## EXERCISE MATERIAL
= = = = = = =
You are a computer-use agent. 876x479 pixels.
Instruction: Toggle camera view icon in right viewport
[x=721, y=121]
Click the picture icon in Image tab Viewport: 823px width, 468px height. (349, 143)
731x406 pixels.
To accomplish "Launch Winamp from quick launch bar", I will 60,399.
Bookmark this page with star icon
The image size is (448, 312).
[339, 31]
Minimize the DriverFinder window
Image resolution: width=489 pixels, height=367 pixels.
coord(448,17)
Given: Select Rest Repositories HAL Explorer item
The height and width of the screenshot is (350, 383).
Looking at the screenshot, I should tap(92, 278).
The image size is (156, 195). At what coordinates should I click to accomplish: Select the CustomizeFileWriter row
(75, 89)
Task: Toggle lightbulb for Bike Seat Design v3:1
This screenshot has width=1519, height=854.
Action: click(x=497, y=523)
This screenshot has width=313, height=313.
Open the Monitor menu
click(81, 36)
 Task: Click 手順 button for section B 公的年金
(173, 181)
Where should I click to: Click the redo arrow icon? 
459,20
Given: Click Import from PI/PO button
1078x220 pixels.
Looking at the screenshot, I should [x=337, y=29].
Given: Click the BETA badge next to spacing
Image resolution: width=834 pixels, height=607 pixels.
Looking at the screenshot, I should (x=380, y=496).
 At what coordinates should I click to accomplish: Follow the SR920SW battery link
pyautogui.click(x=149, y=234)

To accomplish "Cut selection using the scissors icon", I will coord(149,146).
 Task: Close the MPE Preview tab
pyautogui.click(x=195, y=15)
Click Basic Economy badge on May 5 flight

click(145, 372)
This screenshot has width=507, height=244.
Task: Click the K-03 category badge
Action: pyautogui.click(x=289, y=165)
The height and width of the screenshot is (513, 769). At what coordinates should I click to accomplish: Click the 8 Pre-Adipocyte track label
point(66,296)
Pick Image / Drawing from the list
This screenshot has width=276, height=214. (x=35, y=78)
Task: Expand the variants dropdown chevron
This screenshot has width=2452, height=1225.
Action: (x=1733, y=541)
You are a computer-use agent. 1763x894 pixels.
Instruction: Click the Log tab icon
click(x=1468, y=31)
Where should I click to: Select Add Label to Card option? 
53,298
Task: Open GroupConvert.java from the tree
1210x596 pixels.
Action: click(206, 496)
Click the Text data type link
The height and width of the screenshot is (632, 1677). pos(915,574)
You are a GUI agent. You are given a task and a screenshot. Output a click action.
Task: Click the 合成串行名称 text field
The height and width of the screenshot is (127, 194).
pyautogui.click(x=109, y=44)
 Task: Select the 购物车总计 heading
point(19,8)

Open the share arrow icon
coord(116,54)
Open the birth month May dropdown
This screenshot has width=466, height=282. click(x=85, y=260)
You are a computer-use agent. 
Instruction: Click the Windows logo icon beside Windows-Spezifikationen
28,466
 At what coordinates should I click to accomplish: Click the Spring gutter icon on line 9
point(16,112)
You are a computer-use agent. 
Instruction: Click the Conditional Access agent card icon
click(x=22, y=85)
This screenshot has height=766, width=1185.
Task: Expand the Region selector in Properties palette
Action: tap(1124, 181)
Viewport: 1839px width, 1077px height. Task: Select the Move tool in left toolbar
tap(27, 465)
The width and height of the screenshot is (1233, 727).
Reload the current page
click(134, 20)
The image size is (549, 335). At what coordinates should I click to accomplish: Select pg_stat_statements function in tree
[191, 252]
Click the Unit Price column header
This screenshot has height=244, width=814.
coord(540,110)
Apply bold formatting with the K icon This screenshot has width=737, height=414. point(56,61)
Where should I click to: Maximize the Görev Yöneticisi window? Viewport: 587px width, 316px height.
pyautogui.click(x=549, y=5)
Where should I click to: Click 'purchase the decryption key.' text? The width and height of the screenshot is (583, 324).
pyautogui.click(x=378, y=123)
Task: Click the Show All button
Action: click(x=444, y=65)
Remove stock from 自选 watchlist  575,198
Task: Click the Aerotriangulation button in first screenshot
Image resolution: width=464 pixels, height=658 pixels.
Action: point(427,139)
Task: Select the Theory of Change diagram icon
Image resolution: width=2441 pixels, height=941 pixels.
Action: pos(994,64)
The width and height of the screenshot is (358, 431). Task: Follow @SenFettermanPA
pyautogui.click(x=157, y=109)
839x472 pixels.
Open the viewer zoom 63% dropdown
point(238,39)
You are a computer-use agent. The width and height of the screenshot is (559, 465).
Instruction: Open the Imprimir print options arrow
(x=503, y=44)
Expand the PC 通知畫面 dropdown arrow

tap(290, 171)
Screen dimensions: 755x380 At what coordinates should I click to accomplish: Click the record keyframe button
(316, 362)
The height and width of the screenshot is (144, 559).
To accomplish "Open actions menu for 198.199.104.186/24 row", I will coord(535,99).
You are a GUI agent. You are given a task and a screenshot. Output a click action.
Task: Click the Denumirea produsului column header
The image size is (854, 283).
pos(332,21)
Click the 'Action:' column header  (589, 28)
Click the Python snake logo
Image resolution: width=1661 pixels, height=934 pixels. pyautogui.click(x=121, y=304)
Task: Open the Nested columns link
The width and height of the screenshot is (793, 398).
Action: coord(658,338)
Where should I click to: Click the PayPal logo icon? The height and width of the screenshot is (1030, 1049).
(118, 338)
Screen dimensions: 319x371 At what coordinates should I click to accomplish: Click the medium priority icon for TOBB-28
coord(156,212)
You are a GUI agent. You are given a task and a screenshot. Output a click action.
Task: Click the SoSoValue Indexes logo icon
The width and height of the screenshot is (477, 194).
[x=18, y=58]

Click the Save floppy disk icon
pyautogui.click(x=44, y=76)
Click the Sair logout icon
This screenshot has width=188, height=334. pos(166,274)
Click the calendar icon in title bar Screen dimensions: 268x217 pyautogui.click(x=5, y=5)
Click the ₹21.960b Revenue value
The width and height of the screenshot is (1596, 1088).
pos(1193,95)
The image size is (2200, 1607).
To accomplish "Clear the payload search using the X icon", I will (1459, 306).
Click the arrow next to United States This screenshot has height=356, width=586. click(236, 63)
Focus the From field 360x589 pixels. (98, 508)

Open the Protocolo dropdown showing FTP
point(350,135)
= = = = = = =
## WHAT TO WORK ON
Reproduce the lines of the material verbatim, starting at the line containing "Open the birth month May dropdown" and ending with the line containing "Action: point(427,139)", both included.

## EXPECTED ANSWER
Open the birth month May dropdown
This screenshot has width=466, height=282. click(x=85, y=260)
You are a computer-use agent. 
Instruction: Click the Windows logo icon beside Windows-Spezifikationen
28,466
 At what coordinates should I click to accomplish: Click the Spring gutter icon on line 9
point(16,112)
You are a computer-use agent. 
Instruction: Click the Conditional Access agent card icon
click(x=22, y=85)
This screenshot has height=766, width=1185.
Task: Expand the Region selector in Properties palette
Action: tap(1124, 181)
Viewport: 1839px width, 1077px height. Task: Select the Move tool in left toolbar
tap(27, 465)
The width and height of the screenshot is (1233, 727).
Reload the current page
click(134, 20)
The image size is (549, 335). At what coordinates should I click to accomplish: Select pg_stat_statements function in tree
[191, 252]
Click the Unit Price column header
This screenshot has height=244, width=814.
coord(540,110)
Apply bold formatting with the K icon This screenshot has width=737, height=414. point(56,61)
Where should I click to: Maximize the Görev Yöneticisi window? Viewport: 587px width, 316px height.
pyautogui.click(x=549, y=5)
Where should I click to: Click 'purchase the decryption key.' text? The width and height of the screenshot is (583, 324).
pyautogui.click(x=378, y=123)
Task: Click the Show All button
Action: click(x=444, y=65)
Remove stock from 自选 watchlist  575,198
Task: Click the Aerotriangulation button in first screenshot
Image resolution: width=464 pixels, height=658 pixels.
Action: point(427,139)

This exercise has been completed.